現在医学的に発毛作用を認められている薬品にはロゲインとプロペシアの2種類があります。従来の育毛剤・発毛促進剤とは異なりダイレクトな効果が期待できます。ただしいずれも万人に効果があるというわけではなく、またその効果も永続するものではなく、使用を中断すれば元に戻ってしまいます。

ロゲイン(日本名リアップ)
ロゲインは頭部に直接塗布する外用薬です。毛細血管を拡張させ血圧を下げるミノキシジルが主成分で、もともと高血圧の治療薬として使用されており副作用から発毛効果が認められましたが、どのようなメカニズムで発毛を促進しているのかは解明されていません。頭頂部に対する効果は高いものがあります。海外ではミノキシジル5%と2%のものが販売されていますが、日本のリアップ(大正製薬:一般用医薬品)はミノキシジル1%です。

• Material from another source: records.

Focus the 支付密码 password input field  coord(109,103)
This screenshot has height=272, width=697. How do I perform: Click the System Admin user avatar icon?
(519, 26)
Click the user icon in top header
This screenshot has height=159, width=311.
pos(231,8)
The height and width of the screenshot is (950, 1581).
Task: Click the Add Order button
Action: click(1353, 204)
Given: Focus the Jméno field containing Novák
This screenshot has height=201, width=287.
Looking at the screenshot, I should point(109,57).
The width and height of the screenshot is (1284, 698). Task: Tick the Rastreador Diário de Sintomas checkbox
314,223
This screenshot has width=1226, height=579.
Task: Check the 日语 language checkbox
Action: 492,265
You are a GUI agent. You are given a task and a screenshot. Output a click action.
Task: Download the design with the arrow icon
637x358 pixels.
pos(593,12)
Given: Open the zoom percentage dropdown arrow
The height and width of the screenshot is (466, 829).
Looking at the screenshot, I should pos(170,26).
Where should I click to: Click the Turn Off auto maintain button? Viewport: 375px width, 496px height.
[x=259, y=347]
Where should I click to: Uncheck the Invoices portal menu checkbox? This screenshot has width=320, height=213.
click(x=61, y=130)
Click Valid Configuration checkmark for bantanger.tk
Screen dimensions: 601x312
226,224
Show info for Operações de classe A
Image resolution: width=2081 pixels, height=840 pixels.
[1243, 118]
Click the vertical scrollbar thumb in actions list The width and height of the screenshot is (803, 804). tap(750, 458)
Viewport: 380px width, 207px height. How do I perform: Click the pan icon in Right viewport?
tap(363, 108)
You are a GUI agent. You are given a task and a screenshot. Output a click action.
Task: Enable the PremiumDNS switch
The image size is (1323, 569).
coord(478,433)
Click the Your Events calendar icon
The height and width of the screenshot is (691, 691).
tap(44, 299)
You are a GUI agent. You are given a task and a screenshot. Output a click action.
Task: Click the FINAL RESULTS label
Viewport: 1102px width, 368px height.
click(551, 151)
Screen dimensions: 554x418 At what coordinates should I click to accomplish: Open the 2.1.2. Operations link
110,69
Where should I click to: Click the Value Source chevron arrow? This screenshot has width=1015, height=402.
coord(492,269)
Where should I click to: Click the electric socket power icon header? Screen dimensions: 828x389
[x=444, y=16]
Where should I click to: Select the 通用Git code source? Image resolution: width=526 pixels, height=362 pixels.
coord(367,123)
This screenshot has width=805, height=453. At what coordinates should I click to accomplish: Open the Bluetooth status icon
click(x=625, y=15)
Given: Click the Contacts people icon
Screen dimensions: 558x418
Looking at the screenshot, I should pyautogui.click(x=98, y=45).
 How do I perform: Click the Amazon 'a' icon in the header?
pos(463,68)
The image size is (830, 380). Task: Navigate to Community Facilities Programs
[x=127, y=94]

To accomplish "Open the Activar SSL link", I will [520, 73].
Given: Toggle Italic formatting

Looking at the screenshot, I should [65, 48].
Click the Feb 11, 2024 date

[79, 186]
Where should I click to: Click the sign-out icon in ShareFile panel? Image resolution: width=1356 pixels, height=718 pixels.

かゆみなどの副作用が報告されています。

プロペシア(フィナステリド錠)
AGA(男性型脱毛症)治療の内服薬です。睾丸および副腎から分泌される男性ホルモンであるテストステロンは毛乳頭や皮脂腺に存在する5α-リダクターゼという酵素と結びつくと強力な男性ホルモン5α-ジヒドロテストステロン(DHT)に変換されます。このDHTが毛母細胞の細胞分裂を阻害することで毛髪の成長期は短縮され、次第にやせ細り、薄毛が進行します。プロペシアは主成分であるフィナステリドが5α-リダクターゼの働きを抑制し、AGAの進行を食い止めます。ただし使用は男性に限られ、女性、特に妊娠中または授乳中の女性は絶対に使用してはなりません。
日本では萬有製薬が販売(医療用医薬品)していますが、購入には医師の処方箋が必要です。